Crédito: Agencia Uno
Columna de Aldo Schiappacasse: "No hay papel"

¡No hay papel!

No es por seguir con la cantinela de que cada vez cuesta más entrar a un estadio porque ya está claro que es una estrategia de los dirigentes, pero permítame un par de datos. En el partido entre Everton y Cobreloa –uno de los más atractivos de la Primera B- no había papel para imprimir las entradas, por lo que muchos hinchas entraron atrasados o…no entraron.

Y llamó la atención que el partido de Colo Colo con Iquique empezara con ocho mil personas en las tribunas y terminara con quince mil.
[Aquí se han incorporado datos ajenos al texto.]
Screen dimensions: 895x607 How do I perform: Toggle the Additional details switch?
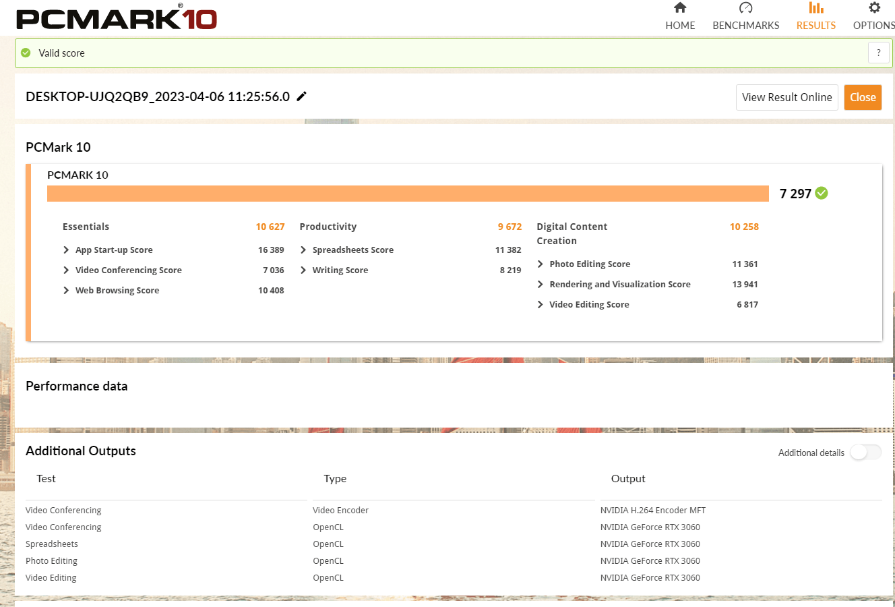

La explicación es fácil: gran parte del público entró con el partido ya empezado por falta de boleterías, torniquetes y revisiones suficientes, porque Blanco y Negro no calculó que iría tanta gente a ver al equipo puntero y con campaña perfecta.

Todo esto en paralelo a la discusión por las platas del fútbol, que como se sabe ya no provienen de las recaudaciones, sino del CDF. Hemos ido construyendo un fútbol de entelequias, donde la principal es, precisamente, la del ente que provee los dineros. Las sociedades anónimas se debaten analizando si piden un préstamo bancario para comprar el 20 por ciento que aún está en poder de Jorge Claro, y que no es más que la gran tajada de los derechos televisivos de un campeonato corto, mediocre y desprolijo.

Seguir sosteniendo que lo que está en venta es un canal de televisión es un despropósito. En todos estos años el CDF ha incrementado su valor sin un peso de inversión. No tiene ni infraestructura ni implementación técnica, porque no hay comprado ni una cámara ni un micrófono. No ha rentabilizado marcas, no ofrece programación constante y sus monopólicas decisiones han causado más daños que beneficios al fútbol chileno. Los clubes –como todo buen propietario- lo han usado mañosamente para promoverse sin cuestionamientos y no hay, a todas luces, una línea crítica a los males evidentes de nuestra estructura.

El nuevo fracaso de los equipos chilenos en un torneo internacional ratifica la pobreza de la liga interna. No hay liderazgos técnicos, ni análisis del mercado y, como la plata está asegurada, a los pomposos empresarios que comandan las sociedades anónimas se les olvidó la regla básica del mercado: la calidad del producto.

Entrar a un estadio hoy es un calvario. Lo será aún más cuando entre en funciones el Registro Nacional de Hinchas (¿se acuerda de esa joyita?). Mientras tanto, casi como un volador de luces, un distractivo, un caramelo para los barras bravas, el debate más grueso estuvo centrado en si el bombo volvía a las intransitables galerías del Monumental. Como si su latido pudiera devolverle la vida a una actividad moribunda.